Indira Gandhi takes charge as first female Prime Minister of India

Indira Gandhi acquired her last name not from any relation to the legendary Indian independence activitist Mohanda Gandhi, but from her lawyer husband. Still, she came from a politically important Nehru family, whose legacy in part carried her to the nation’s highest office. And she did spend a little over a year imprisoned for subversive activities against the British occupation of India. For much of her country’s formative years, it was led from the top by Gandhi.

On this day, January 19, in 1966, Indira Gandhi began her reign as the Prime Minister of India. She won the post in a contested election against the government’s former finance minister. Her rule would be defined by a war with Pakistan, a controversial “emergency rule” provision extending her power, and prosecution of the Sikh religious minority group.

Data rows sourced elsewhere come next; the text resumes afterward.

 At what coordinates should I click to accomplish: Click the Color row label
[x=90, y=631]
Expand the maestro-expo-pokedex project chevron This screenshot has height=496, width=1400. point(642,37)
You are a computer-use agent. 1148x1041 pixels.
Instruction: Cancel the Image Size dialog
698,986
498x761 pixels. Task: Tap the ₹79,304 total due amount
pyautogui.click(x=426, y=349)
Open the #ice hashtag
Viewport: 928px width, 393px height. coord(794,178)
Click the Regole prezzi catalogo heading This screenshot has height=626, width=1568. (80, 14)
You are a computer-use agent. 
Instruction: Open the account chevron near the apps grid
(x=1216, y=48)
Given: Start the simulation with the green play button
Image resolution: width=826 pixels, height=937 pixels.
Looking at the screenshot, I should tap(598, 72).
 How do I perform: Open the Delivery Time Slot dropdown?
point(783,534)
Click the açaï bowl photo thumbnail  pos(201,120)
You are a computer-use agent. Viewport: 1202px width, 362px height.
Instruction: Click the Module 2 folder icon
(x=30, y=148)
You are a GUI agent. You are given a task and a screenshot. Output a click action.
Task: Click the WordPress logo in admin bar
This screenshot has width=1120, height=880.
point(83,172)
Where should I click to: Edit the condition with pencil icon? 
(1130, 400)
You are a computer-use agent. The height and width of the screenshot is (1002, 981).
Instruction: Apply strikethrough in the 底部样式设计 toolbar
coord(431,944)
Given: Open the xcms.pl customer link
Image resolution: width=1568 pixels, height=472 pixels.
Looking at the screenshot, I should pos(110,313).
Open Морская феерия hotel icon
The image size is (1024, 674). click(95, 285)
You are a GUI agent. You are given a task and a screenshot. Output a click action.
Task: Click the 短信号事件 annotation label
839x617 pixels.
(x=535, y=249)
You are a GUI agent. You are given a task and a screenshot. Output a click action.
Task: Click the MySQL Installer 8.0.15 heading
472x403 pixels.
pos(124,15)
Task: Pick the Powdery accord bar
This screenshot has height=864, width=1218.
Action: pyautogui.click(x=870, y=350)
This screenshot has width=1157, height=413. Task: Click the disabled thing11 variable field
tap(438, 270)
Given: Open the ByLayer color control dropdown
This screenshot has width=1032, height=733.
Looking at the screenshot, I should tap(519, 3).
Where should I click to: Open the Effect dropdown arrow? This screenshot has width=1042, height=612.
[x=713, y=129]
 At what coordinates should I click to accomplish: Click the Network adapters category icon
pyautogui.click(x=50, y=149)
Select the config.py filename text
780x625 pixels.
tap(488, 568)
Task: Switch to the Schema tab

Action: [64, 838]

Gandhi presided over the armed conflict with the neighboring country of Pakistan in 1971, which established from Eastern Pakistan the new independent state of Bangladesh. That same year she won a re-election, but in 1975 several charges of corruption led to her official removal from power. Gandhi in response declared emergency rule, citing an article of the Indian constitution, ordered the arrest of her political opponents and ruled by decree for nearly three years until an election finally removed her from office. Gandhi returned in 1979, this time declaring war on the Sikh minority within India. She ordered a military raid on a prominent Sikh holy site, the Golden Temple, which killed several hundred Sikh militants and untold thousands of civilians caught in the line of fire. Gandhi’s own Sikh bodyguards assassinated her in the prime minister’s residence in 1984.